[START OF Source data]

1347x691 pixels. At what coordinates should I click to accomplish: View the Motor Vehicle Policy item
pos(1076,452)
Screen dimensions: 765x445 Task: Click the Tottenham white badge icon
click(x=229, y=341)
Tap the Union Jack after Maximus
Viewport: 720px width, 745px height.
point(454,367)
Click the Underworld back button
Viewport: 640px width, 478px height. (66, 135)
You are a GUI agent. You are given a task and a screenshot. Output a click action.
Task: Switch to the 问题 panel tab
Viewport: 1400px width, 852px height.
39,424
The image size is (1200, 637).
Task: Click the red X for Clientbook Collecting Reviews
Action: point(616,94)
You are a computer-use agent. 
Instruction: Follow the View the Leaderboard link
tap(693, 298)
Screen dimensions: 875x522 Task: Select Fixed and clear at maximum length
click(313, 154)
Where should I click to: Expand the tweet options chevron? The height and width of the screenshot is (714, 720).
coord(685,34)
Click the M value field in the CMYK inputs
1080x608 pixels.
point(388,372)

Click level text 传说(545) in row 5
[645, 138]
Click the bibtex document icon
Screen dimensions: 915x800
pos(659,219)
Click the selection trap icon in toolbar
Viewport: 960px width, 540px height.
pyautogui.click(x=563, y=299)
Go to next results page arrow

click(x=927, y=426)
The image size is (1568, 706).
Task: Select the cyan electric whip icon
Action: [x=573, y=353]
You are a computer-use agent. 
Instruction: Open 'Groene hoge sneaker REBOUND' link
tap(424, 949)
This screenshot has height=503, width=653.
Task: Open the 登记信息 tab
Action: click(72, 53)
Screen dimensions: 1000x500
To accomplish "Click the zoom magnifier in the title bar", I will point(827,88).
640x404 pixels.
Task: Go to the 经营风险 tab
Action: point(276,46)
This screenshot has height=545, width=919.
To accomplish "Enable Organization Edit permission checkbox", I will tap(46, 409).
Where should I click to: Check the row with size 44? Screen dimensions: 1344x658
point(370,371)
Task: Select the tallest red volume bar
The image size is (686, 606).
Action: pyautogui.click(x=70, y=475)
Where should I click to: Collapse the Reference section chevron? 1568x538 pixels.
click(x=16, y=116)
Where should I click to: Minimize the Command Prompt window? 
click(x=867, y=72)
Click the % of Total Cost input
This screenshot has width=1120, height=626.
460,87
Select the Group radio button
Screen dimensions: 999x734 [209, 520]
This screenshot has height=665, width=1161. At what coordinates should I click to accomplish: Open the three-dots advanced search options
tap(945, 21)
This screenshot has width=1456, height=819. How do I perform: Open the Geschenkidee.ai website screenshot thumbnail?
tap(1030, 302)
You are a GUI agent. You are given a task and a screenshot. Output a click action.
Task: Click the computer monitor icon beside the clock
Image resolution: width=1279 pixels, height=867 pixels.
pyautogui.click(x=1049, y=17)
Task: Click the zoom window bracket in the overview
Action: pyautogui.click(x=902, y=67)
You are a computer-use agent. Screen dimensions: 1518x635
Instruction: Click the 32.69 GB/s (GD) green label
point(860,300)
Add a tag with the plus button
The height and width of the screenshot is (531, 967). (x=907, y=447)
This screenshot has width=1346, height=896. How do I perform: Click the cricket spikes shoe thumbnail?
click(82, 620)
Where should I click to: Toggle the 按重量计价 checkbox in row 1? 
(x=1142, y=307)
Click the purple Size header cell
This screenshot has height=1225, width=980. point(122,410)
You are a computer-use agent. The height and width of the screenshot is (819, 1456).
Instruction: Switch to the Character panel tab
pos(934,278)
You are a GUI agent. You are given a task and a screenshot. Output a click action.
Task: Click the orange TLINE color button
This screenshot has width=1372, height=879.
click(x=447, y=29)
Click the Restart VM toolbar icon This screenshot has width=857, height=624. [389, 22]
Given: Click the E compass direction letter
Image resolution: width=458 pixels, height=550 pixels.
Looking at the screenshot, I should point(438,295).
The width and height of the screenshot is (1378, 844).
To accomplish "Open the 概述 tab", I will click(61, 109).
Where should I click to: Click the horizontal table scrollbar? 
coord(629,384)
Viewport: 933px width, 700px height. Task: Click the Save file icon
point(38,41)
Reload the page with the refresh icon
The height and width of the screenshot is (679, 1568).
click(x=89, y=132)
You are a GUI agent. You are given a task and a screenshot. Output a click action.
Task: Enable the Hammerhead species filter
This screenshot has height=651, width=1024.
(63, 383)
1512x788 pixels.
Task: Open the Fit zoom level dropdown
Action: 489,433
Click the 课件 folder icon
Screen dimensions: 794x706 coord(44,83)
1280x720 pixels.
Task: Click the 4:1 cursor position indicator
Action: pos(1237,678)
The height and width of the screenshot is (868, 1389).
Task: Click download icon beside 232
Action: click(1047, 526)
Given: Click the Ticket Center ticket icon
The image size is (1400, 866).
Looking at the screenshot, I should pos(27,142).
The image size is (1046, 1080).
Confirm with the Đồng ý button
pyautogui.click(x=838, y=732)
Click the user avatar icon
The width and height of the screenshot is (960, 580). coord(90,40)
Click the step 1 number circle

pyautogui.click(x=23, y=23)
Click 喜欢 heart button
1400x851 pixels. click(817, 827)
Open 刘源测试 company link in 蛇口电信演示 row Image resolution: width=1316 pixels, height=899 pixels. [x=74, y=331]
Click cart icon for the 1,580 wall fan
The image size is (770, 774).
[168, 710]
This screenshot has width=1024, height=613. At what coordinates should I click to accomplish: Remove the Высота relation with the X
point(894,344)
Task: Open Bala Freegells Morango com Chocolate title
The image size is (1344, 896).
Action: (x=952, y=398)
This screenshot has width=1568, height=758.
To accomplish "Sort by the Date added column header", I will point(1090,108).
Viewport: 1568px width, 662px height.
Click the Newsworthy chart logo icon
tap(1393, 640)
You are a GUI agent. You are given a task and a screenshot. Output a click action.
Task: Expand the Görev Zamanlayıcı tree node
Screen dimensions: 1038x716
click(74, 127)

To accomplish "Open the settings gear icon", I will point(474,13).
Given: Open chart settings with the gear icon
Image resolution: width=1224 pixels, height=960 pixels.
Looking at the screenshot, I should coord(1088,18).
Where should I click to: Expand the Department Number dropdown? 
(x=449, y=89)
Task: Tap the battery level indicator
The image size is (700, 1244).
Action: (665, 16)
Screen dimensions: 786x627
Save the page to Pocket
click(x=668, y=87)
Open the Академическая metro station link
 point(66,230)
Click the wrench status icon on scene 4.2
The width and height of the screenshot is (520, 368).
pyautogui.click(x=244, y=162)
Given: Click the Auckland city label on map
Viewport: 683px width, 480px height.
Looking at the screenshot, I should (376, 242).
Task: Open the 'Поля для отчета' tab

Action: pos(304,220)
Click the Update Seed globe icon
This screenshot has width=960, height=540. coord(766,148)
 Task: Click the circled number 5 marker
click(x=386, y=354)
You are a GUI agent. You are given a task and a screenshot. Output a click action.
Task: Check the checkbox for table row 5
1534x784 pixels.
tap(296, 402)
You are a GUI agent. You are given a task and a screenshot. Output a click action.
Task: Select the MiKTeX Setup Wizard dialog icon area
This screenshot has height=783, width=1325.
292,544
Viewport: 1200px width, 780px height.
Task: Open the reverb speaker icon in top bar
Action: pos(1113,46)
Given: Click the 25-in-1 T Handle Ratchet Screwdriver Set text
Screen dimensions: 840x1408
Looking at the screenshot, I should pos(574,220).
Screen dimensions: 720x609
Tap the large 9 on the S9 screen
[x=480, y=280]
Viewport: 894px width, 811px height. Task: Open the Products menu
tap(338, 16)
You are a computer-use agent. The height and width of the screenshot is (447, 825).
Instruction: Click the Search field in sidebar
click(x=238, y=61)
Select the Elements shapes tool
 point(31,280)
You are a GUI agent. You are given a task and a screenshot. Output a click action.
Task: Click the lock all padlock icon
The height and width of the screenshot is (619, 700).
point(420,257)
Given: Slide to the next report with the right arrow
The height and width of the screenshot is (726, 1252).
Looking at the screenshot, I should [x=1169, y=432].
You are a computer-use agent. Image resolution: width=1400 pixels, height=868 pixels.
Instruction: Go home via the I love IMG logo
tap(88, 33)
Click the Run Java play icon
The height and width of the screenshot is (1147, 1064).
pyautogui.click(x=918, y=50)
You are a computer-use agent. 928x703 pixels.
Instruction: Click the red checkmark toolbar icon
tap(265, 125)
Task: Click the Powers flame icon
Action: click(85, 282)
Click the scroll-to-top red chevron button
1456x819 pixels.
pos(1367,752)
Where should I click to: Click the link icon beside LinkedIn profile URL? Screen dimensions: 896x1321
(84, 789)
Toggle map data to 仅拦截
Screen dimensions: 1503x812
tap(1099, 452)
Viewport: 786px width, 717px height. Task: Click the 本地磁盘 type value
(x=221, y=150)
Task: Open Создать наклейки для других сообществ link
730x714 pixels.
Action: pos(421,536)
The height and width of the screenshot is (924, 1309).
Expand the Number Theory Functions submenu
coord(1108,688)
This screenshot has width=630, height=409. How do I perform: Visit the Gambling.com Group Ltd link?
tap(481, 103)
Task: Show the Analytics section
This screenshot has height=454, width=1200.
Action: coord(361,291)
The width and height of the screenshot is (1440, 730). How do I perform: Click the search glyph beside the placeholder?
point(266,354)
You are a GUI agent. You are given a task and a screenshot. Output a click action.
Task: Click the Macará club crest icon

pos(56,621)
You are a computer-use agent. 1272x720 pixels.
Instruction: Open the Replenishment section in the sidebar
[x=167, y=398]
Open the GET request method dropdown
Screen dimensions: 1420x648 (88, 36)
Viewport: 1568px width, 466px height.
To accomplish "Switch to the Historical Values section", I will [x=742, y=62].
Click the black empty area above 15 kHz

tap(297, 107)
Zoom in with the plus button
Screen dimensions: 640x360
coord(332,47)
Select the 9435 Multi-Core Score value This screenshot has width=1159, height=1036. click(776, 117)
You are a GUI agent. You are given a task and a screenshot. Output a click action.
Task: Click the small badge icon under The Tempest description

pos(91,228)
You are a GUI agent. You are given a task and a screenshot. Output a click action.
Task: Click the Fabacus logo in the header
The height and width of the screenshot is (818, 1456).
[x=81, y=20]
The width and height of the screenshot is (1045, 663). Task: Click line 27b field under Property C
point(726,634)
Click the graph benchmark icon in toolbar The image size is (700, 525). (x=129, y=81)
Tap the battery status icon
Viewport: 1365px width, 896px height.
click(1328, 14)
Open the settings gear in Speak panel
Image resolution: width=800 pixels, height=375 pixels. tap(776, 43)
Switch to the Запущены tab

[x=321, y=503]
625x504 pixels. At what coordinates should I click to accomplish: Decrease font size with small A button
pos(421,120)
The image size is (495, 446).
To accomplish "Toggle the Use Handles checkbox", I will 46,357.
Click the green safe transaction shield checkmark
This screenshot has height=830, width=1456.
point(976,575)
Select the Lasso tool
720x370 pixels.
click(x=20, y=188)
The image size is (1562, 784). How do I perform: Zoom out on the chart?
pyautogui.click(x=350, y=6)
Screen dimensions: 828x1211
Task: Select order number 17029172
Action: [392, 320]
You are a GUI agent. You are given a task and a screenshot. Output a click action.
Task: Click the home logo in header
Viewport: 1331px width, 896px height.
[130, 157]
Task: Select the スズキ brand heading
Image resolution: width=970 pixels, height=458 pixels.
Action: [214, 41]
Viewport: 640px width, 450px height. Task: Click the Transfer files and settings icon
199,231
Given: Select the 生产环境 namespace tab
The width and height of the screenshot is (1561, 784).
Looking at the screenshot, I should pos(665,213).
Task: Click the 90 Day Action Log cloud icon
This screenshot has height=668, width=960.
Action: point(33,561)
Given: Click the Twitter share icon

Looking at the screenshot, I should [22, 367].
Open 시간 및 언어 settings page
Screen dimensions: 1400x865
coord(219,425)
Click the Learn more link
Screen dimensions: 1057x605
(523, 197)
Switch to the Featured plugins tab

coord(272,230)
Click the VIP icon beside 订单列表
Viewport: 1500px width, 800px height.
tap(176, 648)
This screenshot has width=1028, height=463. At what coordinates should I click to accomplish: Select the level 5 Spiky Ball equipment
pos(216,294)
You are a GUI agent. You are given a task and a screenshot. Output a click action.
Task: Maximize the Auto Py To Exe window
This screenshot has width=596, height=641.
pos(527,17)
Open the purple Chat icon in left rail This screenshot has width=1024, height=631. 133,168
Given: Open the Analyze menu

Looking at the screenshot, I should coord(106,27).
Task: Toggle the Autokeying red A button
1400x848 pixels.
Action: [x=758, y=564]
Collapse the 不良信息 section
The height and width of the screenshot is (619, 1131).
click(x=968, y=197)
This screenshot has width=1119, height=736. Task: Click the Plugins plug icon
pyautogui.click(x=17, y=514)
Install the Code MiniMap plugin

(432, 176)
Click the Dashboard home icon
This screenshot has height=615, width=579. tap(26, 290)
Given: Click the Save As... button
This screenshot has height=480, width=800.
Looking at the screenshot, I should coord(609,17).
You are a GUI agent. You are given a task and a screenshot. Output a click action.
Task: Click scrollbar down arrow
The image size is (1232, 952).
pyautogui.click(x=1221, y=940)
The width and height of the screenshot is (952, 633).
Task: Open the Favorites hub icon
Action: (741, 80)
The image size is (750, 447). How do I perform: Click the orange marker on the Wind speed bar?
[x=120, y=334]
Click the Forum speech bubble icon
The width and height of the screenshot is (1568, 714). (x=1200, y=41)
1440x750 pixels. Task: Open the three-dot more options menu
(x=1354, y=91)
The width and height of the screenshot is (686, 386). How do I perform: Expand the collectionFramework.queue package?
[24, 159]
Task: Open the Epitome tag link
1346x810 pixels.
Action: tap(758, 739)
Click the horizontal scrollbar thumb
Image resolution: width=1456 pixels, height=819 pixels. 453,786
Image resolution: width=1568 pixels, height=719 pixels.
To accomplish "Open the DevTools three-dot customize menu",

[END OF Source data]

**Exercise**
Reproduce the material above word for word, from its first line up to and including the line with "Viewport: 640px width, 478px".

**Worked answer**
1347x691 pixels. At what coordinates should I click to accomplish: View the Motor Vehicle Policy item
pos(1076,452)
Screen dimensions: 765x445 Task: Click the Tottenham white badge icon
click(x=229, y=341)
Tap the Union Jack after Maximus
Viewport: 720px width, 745px height.
point(454,367)
Click the Underworld back button
Viewport: 640px width, 478px height. (66, 135)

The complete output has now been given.